Associate Minister in the Ministry of Health Dalton Emani Makamau Tagelagi visited New Delhi to participate in the Second High Level Meeting on South-South Cooperation for Child Rights in Asia and the Pacific in October 2013.

Niue is a member of the PIF, of which India is an official dialogue partner. Bilateral relations received a boost following the initiation of the Forum for India–Pacific Islands Cooperation (FIPIC) by the Narendra Modi government in 2014. A Niuean delegation including Premier Toke Talagi and other senior officials attended the first India-Forum for Pacific Island Countries (FIPIC) Summit hosted in Suva, Fiji on 19 November 2014 by Prime Minister Modi.

Premier Toke Talagi led a Niuean delegation to attend the 2nd FIPIC Summit held in Jaipur on 21 August 2015.

==Trade==
Bilateral trade between India and Niue is limited. In 2014–15, India imported $20,000 worth of machinery and mechanical appliance parts from Niue but made no exports to the country. In 2015–16, India exported US$40,000 worth of leather products such as handbags and saddlery to Niue and made no imports.
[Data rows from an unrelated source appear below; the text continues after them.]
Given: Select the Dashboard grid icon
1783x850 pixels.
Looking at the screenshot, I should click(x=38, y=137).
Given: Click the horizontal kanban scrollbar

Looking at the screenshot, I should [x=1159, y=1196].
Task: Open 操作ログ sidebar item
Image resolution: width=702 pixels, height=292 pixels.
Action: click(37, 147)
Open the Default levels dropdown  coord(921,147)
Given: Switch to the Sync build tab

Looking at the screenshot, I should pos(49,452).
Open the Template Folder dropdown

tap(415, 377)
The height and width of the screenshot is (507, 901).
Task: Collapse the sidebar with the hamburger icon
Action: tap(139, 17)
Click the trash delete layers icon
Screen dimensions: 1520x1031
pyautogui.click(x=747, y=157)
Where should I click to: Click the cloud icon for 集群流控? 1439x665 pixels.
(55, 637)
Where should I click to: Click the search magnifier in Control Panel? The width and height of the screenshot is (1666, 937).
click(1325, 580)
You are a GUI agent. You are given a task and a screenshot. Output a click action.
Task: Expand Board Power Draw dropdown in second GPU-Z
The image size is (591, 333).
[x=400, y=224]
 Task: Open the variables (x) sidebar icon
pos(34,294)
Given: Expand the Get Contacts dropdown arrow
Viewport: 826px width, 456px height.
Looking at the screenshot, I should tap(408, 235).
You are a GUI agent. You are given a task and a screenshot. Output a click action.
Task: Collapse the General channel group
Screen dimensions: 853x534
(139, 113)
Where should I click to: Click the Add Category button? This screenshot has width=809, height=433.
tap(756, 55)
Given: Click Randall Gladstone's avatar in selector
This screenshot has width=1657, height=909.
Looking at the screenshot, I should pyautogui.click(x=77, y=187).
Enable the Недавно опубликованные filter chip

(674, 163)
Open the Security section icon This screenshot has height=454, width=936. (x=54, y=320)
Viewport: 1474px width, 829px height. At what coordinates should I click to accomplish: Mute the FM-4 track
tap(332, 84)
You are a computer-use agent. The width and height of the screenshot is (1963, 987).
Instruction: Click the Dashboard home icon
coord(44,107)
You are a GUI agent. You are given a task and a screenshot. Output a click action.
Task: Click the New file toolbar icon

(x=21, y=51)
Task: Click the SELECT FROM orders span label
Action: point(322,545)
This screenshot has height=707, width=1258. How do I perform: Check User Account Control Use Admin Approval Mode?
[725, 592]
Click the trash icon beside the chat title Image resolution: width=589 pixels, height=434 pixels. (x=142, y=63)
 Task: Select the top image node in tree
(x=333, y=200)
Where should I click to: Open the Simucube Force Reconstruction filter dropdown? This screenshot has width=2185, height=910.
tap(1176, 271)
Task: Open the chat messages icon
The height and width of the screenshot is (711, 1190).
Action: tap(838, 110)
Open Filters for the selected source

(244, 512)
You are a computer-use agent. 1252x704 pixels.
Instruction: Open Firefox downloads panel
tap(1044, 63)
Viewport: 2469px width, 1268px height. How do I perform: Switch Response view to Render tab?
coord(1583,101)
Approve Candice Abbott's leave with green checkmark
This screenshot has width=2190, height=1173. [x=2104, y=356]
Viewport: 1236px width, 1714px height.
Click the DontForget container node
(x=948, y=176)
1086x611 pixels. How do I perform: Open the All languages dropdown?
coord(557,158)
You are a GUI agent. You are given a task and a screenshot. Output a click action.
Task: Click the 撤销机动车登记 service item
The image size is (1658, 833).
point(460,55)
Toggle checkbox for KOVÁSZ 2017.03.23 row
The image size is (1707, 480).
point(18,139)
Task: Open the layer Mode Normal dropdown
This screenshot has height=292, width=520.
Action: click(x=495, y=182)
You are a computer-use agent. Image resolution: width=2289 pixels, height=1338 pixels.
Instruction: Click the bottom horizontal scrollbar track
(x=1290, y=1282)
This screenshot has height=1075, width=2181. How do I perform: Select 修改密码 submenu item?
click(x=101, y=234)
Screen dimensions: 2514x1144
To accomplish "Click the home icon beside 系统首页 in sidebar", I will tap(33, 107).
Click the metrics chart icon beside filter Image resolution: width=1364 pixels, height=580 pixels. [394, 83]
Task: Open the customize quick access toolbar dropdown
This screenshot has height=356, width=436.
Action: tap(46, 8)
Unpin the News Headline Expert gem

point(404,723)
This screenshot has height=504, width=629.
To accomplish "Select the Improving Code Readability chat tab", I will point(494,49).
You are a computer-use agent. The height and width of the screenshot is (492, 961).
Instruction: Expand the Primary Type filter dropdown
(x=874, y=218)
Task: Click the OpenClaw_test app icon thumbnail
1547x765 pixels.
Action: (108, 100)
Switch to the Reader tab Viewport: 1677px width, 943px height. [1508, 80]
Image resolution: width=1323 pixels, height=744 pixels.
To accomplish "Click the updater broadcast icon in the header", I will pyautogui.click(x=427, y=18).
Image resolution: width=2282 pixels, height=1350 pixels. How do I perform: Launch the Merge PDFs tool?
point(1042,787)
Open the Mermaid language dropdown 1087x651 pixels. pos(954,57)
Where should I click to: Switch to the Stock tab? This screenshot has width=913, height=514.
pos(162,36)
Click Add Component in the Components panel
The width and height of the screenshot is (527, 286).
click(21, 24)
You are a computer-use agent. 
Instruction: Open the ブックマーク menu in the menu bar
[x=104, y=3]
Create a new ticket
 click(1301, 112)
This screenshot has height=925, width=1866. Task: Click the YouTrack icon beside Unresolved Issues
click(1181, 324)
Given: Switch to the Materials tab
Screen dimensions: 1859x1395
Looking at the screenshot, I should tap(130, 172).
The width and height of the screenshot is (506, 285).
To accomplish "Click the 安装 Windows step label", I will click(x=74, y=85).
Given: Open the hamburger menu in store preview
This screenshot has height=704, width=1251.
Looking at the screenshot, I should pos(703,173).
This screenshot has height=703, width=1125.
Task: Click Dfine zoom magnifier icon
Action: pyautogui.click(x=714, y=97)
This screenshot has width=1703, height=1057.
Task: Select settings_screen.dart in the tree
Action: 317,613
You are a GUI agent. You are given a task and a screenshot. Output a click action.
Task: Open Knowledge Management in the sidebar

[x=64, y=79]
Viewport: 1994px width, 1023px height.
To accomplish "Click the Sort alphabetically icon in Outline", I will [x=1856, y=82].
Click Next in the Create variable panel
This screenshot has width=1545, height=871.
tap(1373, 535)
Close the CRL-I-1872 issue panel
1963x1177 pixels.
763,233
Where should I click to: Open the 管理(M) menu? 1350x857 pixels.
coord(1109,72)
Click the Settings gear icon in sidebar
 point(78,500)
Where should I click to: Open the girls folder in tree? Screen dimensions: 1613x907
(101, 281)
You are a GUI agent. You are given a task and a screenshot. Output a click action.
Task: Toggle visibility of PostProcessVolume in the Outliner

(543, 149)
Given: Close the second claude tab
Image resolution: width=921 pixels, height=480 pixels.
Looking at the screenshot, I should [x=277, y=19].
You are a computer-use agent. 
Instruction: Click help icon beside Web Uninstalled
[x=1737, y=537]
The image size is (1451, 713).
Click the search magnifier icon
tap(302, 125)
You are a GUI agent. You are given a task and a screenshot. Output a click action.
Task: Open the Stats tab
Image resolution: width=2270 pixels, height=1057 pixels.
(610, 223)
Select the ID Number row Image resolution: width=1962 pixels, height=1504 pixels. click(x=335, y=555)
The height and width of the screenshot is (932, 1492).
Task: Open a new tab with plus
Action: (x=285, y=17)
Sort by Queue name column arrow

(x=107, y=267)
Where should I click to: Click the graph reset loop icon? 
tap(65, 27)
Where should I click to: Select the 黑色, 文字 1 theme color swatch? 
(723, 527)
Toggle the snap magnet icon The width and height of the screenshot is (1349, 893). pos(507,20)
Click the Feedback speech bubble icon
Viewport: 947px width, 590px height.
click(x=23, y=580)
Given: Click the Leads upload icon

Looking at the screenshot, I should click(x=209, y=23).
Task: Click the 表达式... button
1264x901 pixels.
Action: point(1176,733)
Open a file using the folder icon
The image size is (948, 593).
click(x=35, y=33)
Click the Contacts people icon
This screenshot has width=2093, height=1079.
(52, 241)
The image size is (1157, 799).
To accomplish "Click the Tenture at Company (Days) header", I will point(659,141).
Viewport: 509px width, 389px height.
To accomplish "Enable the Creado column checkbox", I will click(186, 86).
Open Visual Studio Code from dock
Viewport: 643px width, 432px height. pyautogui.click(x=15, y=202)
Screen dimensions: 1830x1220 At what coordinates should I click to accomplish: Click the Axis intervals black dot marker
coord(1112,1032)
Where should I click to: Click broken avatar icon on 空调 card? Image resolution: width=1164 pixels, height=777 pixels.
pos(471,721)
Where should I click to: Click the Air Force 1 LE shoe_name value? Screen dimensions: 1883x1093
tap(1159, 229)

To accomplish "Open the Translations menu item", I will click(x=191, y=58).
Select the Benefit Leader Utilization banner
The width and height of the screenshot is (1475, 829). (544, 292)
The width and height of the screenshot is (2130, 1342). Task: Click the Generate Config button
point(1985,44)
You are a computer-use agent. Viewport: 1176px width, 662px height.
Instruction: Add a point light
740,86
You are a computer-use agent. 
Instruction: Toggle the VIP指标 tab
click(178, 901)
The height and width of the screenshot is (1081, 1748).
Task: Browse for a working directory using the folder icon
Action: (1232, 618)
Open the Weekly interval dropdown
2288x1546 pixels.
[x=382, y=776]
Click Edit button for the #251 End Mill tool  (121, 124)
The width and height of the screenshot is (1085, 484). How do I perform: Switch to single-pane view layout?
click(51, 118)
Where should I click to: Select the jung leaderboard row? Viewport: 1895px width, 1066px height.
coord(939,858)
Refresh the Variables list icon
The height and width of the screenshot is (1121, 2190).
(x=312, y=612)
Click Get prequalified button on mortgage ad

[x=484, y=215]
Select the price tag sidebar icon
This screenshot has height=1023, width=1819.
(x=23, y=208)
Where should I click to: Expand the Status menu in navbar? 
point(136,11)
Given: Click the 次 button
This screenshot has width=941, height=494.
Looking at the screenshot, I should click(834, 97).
At the 2nd FIPIC Summit, Prime Minister Modi announced that a FIPIC Trade Office would be opened at the FICCI premises in New Delhi. The trade office, named the FIPIC Business Accelerator, was officially opened on 7 September 2015. The Confederation of Indian Industries (CII) has also established a dedicated department at its headquarters in New Delhi focusing on boosting trade with Pacific Island Countries.

==Cultural relations==
Niue began permitting the immigration of limited numbers of Indian workers, as well as Indonesians and Filipinos, in 2006, to replace the shortage of labour caused by the emigration of Niueans to New Zealand and Australia. In that year, 20 Indian Sikhs moved to Niue to work for an Indo-Niuean joint venture company that grows vanilla and noni (Morinda citrifolia). There is also a small Indian community of professionals in Niue.

Some Indian students enrolled at the Lord Liverpool University in Niue, which had been established by a Korean American. However, the university shut down shortly after its opening.

==Foreign aid==
India announced that it would provide a grant-in-aid of US$100,000 annually to each of the 14 Pacific Island countries, including Niue, at the Post Forum Dialogue partner meeting in 2006. The amount was increased to US$125,000 annually from 2009. The funding was used for project such as purchasing furniture and equipment for educational institutions, procuring audit software for the audit office, procuring computers and accessories for the Ministry of Foreign Affairs & Immigration and the Ministry of Finance & Economic Management, upgrading of the fishing tools of Cook Islander villagers and building public utilities. At the first FIPIC Summit on 19 November 2014, Prime Minister Modi announced numerous steps that India would take to improve relations with Pacific Island countries, including the Cook Islands, such as easing visa policies, increase in grant-in-aid to Pacific Island Countries to $200,000 each annually, and several measures to boost bilateral trade and aid in the development of the Pacific Island countries.

Citizens of Niue are eligible for scholarships under the Indian Technical and Economic Cooperation Programme.